Cigarette companies are casting doubt about standardised packaging by planting misleading stories, misquoting government data and commissioning ‘dodgy’ surveys about levels of illicit tobacco, according to the authors of a new paper.

The paper, ‘Tobacco industry manipulation of data on and press coverage of the illicit tobacco trade in the UK’, published today in the Journal Tobacco Control is the first to analyse tobacco industry manipulation of data about illicit cigarette and tobacco trade in the UK.

By analysing newspaper articles over five years, the paper reveals that shortly after the Government announced the possibility of standardised packaging, tobacco companies began placing stories in the media that exaggerated the extent of illicit tobacco in the UK – confusing non UK duty paid cigarettes with illicit.

Professor Anna Gilmore, from our Tobacco Control Research Group and UK Centre for Tobacco & Alcohol Studies, explained: “Industry claims that the use of illicit cigarettes in the UK is sharply increasing is wholly inconsistent with historical trends and recent independent data.”

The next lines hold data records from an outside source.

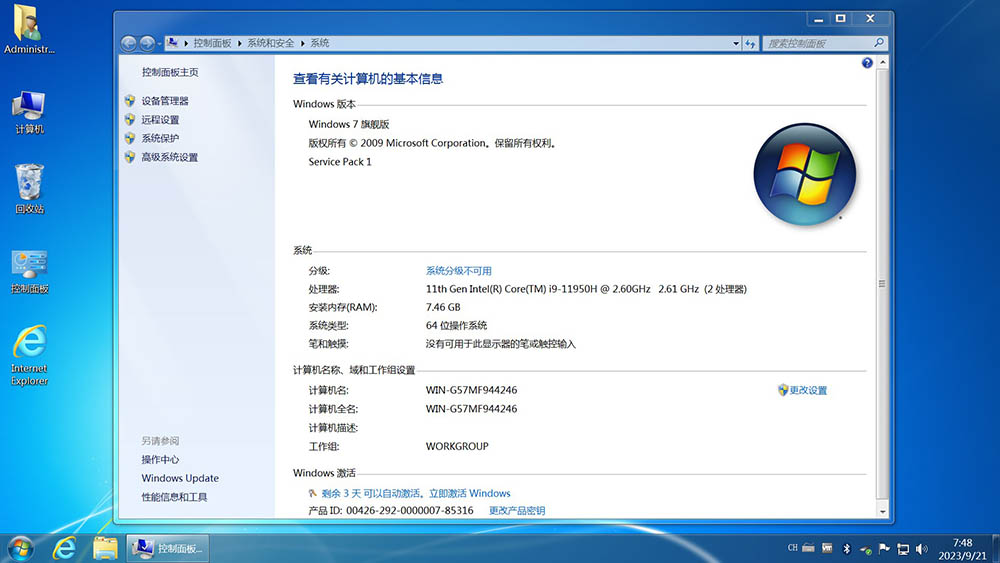Open 设备管理器 in left sidebar
This screenshot has height=563, width=1000.
(x=165, y=101)
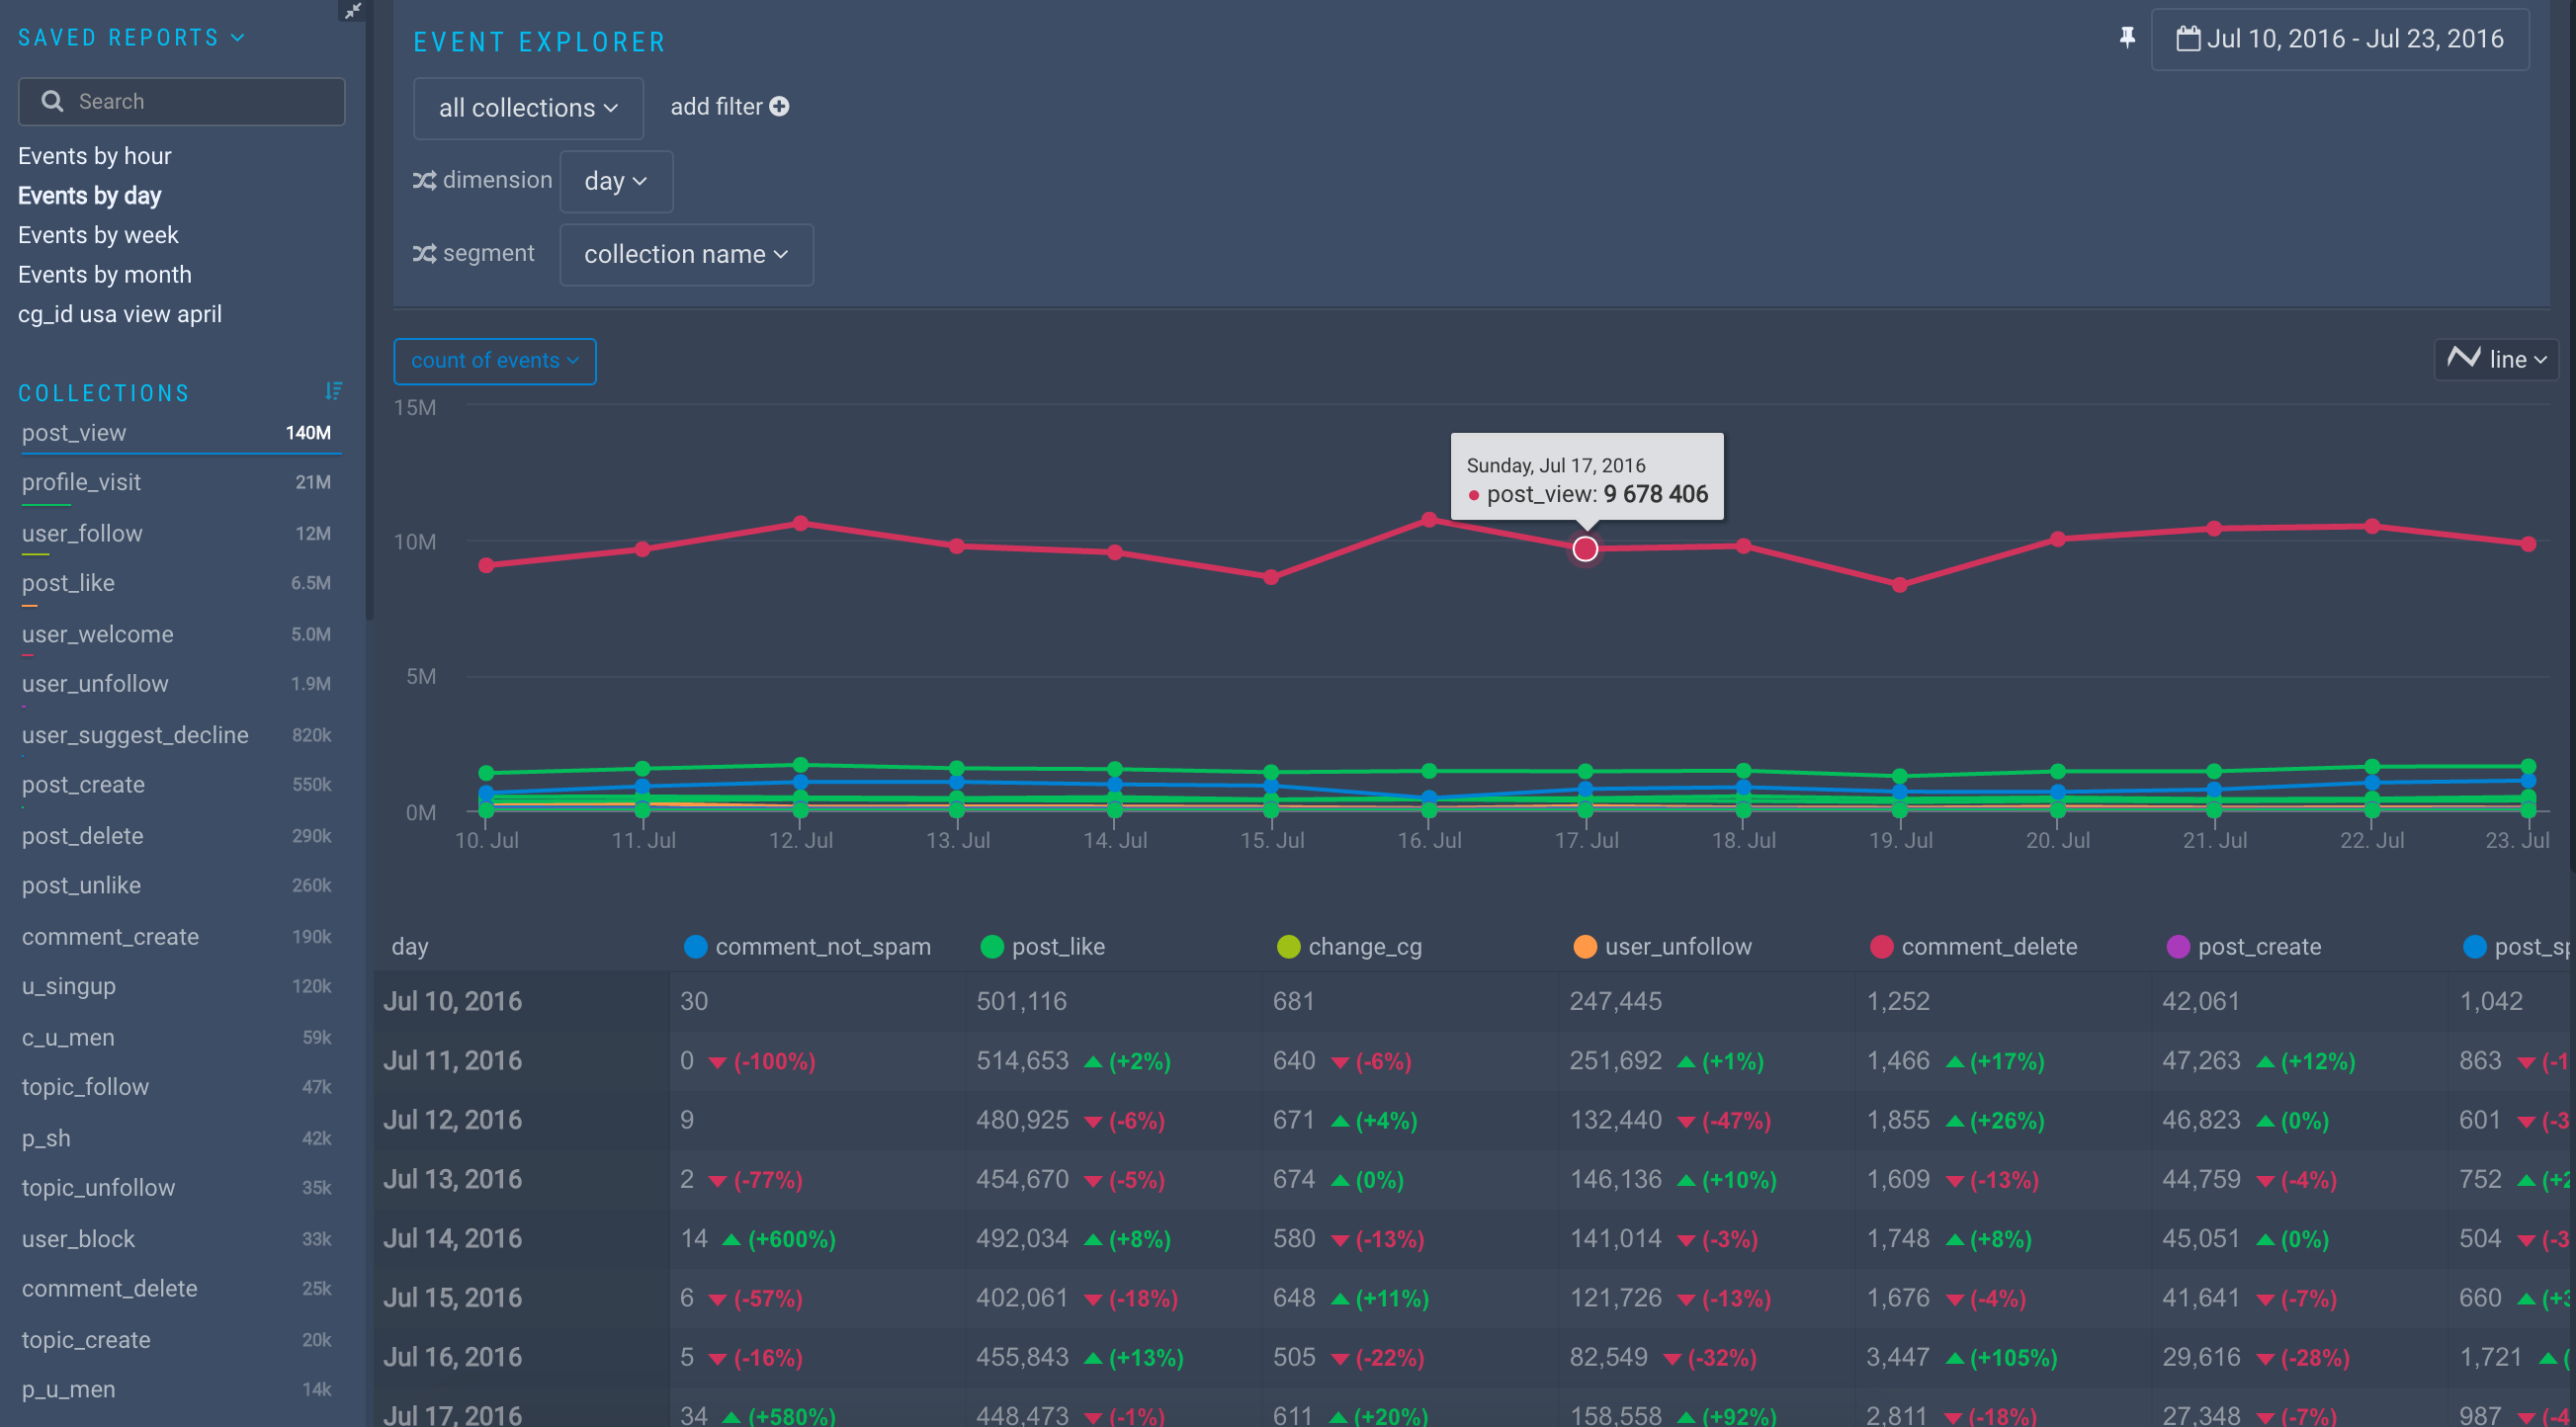Click the saved reports Search field
The height and width of the screenshot is (1427, 2576).
[x=181, y=101]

Professor Gilmore added: “Tobacco companies are exaggerating the threat of illicit tobacco by commissioning surveys of dubious methodology, planting misleading press stories and misquoting Government data. Industry data on levels of illicit must be treated with extreme caution.”

The paper is produced as the Government awaits the findings from Sir Cyril Chantler, who is reviewing the public health benefits of standardised packaging. Chantler is due to report his findings at the end of March.

Lead author, Andy Rowell, commented: “Over the course of the past 5 years we have seen a marked increase in the number of scare stories placed by tobacco companies about the levels of illicit tobacco in the UK. The illicit issue is being used by Big Tobacco as part of public relations strategy to raise doubts about the effectiveness of standardised packaging, with the aim of derailing legislation.”

The paper also highlights the irony of the fact that although the industry is using the illicit argument to derail plain packaging, there is overwhelming evidence of historical involvement of industry complicity in tobacco smuggling. There is also recent evidence of industry complicity too, including the oversupply of hand-rolling tobacco and evidence of Philip Morris’ own cigarettes being smuggled in large numbers across Europe.

The authors of the new report suggest that tobacco companies should now be required to make their underlying methodologies public, to verify whether data measures non-domestic or illicit trade, and that all industry data should be subject to an external peer review before being made public. The paper also draws attention to evidence of the tobacco industry’s historical and recent complicity in tobacco smuggling.